Lin a ordonné que les fonds de recherche provenant des NIH, du ministère de la Défense et du ministère des Transports soient rétablis dans le cadre de son injonction préliminaire – préliminaire, parce que l’affaire judiciaire dans le cadre de laquelle cette injonction s’inscrivait n’était pas close.
La semaine dernière, les syndicats, professeurs et étudiants de l’Université de Californie, dont fait partie l’UCLA, ont assigné l’administration Trump en justice. Celle-ci devra répondre du gel des fonds fédéraux et d’autres mesures qui, selon les plaignants, visent à étouffer la liberté académique.
Des inquiétudes relatives à la liberté d’expression
Selon les groupes de défense des droits, les actions de Trump portent atteinte à la liberté d’expression.
L’université de Californie à Berkeley, autre campus du système universitaire californien, a indiqué au début du mois avoir fourni au gouvernement, dans le cadre d’une enquête, des informations concernant 160 membres du corps enseignant et étudiants.
Le président de l’université de Californie, James Milliken, a annoncé que le système universitaire faisait actuellement face à l’une des menaces les plus graves de toute son histoire. Il reçoit chaque année plus de 17 milliards de dollars d’aide fédérale.

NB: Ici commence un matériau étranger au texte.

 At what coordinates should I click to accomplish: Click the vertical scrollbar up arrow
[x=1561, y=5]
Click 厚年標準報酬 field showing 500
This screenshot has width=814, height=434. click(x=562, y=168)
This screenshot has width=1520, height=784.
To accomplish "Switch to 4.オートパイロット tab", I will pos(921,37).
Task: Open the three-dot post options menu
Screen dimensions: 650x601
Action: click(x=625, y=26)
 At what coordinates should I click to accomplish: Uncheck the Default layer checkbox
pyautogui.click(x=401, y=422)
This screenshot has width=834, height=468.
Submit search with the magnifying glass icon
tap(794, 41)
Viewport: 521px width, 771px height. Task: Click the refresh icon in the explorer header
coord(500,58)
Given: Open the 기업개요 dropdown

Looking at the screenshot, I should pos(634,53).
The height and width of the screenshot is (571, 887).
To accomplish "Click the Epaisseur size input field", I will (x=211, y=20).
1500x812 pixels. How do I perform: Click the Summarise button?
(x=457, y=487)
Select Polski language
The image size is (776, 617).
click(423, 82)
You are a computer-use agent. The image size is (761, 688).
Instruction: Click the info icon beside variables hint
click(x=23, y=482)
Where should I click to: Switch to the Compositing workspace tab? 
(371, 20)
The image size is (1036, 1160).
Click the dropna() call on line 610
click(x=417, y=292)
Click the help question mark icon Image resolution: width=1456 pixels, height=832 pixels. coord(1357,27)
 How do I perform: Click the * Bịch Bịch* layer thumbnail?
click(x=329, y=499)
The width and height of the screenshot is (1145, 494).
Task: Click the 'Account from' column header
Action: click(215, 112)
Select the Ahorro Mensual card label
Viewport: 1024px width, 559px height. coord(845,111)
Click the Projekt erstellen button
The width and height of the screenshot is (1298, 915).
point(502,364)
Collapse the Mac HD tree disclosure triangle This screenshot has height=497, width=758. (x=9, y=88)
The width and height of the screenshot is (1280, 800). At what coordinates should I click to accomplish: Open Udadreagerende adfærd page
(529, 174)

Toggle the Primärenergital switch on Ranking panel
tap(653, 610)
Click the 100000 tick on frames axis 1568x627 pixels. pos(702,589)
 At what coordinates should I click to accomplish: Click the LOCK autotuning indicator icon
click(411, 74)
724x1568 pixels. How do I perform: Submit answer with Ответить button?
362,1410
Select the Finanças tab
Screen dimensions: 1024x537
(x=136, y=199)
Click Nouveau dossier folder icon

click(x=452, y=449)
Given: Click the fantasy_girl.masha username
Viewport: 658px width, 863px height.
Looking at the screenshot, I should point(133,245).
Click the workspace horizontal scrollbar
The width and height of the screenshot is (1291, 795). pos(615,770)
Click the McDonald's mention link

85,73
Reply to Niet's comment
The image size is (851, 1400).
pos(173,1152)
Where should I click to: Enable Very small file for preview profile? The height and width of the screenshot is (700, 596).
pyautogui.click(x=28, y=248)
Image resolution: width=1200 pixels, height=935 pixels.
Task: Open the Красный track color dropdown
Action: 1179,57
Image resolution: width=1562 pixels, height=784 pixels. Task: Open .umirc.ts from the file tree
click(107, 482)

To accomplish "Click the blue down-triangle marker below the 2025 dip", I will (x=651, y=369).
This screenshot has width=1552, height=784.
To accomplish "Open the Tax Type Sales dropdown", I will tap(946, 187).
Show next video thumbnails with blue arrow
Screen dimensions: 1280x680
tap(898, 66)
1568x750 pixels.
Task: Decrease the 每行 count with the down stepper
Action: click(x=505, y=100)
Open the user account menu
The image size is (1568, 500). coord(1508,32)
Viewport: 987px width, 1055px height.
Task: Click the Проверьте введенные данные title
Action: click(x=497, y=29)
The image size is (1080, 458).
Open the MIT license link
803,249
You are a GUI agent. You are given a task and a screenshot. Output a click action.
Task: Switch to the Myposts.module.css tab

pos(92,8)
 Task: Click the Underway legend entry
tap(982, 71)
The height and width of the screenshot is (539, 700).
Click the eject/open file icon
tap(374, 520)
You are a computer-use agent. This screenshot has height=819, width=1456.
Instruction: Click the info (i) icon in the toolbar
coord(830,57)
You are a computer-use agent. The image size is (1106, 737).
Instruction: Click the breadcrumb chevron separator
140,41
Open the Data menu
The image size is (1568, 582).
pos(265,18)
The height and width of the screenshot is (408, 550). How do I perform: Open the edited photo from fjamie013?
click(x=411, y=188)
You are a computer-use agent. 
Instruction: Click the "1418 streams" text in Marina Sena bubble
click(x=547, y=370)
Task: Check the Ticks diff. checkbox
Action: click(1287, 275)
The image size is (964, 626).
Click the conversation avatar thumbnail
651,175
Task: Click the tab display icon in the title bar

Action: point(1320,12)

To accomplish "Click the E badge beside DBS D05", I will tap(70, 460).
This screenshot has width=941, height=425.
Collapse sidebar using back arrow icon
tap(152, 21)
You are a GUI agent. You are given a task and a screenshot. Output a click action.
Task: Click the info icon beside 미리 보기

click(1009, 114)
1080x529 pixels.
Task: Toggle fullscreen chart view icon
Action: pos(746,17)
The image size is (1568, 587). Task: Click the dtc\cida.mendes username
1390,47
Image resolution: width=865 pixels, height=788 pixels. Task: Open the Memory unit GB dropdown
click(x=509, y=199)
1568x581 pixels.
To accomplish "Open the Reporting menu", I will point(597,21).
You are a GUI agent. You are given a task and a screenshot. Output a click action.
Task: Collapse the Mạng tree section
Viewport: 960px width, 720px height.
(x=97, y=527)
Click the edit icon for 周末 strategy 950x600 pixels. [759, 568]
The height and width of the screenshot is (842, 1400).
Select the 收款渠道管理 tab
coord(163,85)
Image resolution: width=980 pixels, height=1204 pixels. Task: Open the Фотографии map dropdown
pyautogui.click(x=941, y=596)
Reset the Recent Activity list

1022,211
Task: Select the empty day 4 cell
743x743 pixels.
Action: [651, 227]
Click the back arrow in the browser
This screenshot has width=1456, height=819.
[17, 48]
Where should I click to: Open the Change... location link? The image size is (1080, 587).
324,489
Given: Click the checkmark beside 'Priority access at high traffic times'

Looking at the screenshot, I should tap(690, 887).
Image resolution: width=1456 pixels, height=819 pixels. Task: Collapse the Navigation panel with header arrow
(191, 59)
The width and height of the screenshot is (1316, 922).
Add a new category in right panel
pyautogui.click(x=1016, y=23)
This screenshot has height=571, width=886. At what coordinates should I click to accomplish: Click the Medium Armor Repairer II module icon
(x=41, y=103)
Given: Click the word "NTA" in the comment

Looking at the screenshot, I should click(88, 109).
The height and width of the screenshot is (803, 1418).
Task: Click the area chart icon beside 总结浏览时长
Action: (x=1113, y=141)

Dans ses tentatives de gel des financements, l’administration Trump s’est également heurtée à d’autres obstacles juridiques. Un juge fédéral a notamment statué au début du mois qu’elle avait illégalement supprimé plus de 2 milliards de dollars de subventions à l’université de Harvard.
En juillet, le gouvernement a réglé différentes enquêtes fédérales avec l’université de Columbia, qui a accepté de verser plus de 220 millions de dollars au gouvernement, ainsi qu’avec l’université de Brown, qui a déclaré qu’elle verserait 50 millions de dollars pour soutenir le développement des emplois locaux. Les deux établissements ont également cédé à certaines exigences du gouvernement.
Les autorités fédérales avaient offert de mettre fin à leur enquête sur l’UCLA moyennant le règlement par l’université d’une somme d’un milliard de dollars, une proposition qualifiée de tentative d’extorsion par le gouverneur de Californie, Gavin Newsom.